How to skirt the Piracy Blocks

An update to the list of blocked websites in Australia was announced today via the Federal Courts system to block proxies and torrent websites. I’m not going to get into the moral or ethical debate over pirating material in this post but what I am going to do is show just how mind-numbingly easy it is to circumvent the blocking process that Australian internet providers have implemented it to keep the courts happy.

What is the DNS system?

DNS is how your computer translates a domain name into the IP address of the server hosting the requested content. It was first developed decades ago and started off as a manually maintained text file. Back then, there weren’t that many computers on the “internet” such as it was. Whenever a new machine was added to the network a new entry was added to the text file, then that file was sent around to all the computers. Obviously not a scalable solution.

Eventually it became obvious that a different solution would be required so certain servers were set up as Domain Name Servers, basically they were a giant text file full of Domain Name to IP Address records and any computer on the network could question them and they would answer. As the number of machines connected to the internet grew the number of requests to these Root DNS machines increased. A combination of this increase in traffic and geographic distances between client machines and servers, the lag in getting answers was noticeably slowing down internet access.

To account for this slowdown ISPs started deploying their own DNS machines on their network. As users went to various domain names the ISPs would cache their results so that future DNS lookup requests wouldn’t have to go all the way to the Root DNS machines.

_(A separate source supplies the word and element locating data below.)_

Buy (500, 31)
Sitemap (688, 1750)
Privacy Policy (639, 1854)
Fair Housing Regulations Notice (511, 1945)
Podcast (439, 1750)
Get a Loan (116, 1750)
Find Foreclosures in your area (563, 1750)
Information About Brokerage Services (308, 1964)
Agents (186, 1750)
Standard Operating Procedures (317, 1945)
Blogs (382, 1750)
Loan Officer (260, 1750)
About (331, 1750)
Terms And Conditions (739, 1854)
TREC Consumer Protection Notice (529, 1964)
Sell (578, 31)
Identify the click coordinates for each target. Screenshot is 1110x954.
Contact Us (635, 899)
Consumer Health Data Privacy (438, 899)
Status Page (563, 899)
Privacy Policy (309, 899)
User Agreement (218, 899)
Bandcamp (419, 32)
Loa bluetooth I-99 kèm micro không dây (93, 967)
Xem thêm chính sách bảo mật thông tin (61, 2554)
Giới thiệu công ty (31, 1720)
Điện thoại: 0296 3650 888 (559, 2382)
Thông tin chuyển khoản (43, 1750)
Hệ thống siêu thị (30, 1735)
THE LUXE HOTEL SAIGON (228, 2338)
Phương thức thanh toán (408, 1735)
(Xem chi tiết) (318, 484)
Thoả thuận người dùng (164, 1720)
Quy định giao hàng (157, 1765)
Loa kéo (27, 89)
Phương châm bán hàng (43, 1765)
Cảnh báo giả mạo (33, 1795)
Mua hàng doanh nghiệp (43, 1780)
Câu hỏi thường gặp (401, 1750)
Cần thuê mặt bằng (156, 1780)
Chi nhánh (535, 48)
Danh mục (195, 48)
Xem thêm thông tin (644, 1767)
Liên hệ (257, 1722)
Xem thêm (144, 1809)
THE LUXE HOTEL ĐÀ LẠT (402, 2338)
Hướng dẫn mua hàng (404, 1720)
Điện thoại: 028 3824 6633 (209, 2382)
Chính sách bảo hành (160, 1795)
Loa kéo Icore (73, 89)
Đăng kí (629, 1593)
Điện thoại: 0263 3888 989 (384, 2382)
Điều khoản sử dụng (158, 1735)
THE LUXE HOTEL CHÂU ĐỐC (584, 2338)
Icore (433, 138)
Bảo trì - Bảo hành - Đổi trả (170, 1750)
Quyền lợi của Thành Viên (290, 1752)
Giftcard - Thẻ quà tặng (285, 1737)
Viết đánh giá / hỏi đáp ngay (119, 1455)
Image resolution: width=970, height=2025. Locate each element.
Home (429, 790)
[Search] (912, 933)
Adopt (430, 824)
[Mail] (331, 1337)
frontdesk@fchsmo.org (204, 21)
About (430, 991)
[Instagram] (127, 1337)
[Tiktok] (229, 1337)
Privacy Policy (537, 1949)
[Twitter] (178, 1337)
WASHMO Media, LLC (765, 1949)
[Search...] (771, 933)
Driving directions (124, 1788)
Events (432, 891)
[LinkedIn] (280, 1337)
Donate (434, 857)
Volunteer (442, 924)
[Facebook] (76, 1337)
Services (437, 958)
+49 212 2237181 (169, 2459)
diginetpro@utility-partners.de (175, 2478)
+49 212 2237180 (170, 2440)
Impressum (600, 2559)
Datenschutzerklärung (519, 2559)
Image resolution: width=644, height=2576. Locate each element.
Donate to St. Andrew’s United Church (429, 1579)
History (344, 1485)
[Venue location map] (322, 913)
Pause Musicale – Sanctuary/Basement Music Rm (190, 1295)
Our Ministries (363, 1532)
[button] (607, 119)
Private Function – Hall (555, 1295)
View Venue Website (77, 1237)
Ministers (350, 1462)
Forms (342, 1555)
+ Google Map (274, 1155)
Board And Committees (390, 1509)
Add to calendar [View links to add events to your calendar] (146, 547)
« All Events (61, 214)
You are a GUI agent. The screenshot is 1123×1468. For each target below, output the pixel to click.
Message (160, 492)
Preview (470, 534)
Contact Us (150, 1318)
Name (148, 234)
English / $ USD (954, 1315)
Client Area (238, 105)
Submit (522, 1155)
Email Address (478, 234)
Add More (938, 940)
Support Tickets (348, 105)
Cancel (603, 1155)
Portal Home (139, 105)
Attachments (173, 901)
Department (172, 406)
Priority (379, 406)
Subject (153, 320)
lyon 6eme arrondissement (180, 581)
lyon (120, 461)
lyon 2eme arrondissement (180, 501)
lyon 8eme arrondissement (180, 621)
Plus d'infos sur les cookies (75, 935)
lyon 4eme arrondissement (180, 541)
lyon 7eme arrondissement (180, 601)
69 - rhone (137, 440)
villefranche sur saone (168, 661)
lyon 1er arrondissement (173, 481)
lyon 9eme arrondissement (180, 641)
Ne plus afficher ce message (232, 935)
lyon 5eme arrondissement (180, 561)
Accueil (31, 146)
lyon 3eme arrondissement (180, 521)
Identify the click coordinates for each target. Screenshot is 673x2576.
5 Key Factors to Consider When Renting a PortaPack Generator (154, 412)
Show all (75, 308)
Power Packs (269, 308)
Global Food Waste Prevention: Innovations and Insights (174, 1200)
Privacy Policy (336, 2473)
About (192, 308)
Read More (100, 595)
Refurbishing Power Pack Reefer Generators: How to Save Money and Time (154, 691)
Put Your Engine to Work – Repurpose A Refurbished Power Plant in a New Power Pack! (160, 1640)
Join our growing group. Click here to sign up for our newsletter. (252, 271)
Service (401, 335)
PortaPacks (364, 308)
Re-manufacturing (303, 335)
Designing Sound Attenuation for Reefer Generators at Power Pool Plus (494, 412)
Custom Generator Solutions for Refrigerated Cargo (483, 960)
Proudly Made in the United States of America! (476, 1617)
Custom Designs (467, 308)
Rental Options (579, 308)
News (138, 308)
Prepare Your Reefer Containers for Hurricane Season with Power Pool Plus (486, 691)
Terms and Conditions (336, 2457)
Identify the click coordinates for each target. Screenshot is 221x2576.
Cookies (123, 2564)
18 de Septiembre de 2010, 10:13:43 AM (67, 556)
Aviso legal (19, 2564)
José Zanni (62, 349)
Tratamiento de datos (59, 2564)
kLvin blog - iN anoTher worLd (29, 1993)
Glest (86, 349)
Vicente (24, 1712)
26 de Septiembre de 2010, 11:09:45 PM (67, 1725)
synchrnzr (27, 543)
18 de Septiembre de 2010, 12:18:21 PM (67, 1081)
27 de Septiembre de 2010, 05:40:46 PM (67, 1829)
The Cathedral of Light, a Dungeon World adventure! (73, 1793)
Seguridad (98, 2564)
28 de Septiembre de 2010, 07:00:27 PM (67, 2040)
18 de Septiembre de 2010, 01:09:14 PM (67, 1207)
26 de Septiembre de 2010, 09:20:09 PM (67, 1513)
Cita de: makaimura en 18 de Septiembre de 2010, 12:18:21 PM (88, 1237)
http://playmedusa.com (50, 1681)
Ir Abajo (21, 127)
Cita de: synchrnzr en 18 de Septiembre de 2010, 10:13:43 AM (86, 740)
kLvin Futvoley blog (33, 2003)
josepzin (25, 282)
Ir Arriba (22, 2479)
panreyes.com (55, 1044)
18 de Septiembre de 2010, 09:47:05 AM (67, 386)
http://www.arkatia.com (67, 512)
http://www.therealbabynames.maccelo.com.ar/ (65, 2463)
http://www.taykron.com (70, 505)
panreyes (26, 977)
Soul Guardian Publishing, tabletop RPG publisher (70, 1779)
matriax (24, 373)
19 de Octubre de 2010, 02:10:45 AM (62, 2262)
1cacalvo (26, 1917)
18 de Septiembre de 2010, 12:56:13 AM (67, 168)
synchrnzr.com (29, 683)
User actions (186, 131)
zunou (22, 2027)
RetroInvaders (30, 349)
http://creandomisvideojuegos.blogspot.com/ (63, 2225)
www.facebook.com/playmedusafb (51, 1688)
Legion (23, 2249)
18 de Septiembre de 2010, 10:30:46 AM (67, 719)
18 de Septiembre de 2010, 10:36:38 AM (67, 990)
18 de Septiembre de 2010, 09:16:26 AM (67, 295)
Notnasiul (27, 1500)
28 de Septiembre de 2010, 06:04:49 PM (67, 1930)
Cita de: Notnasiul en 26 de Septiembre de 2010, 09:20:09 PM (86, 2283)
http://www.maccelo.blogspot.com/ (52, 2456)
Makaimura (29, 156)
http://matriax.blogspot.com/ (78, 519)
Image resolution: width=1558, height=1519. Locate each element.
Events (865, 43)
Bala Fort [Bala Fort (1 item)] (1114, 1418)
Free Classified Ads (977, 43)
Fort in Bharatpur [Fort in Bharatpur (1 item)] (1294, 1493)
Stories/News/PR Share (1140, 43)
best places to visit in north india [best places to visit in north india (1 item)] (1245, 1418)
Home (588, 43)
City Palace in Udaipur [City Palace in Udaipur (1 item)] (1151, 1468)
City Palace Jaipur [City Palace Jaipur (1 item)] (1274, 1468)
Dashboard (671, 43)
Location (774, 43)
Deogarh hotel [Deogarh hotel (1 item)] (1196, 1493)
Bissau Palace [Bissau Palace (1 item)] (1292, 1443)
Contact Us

These secondary DNS machines saved a lot of time and traffic but led to a problem. ISPs would have a record of every domain you were accessing. They could also alter the IP address that a domain was related to. This is the process that Australian internet services providers have implemented for this block. If you are using the default internet settings provided by a company like Telstra or Optus, when you enter a domain name into your browser your computer first checks your local hosts file, then asks your router, which then asks your ISP, which then asks the Root DNS machines. By setting up a read-only field for the blocked domain name in the ISP level DNS machines you can effectively block any requests.

The workaround

So given how the blocks are being implemented all we need to do is tell our computers to ask another DNS Machine that isn’t controlled by our ISP. And given that most ISPs have slow and poorly implemented DNS machines there are a few companies out there that offer their own services.

I use CloudFlare’s 1.1.1.1 service. It is free, fast, and secure. Google has their own at 8.8.8.8 and then there is OpenDNS. By telling your network to consult them instead of the ISP you can bypass the court mandated blocking.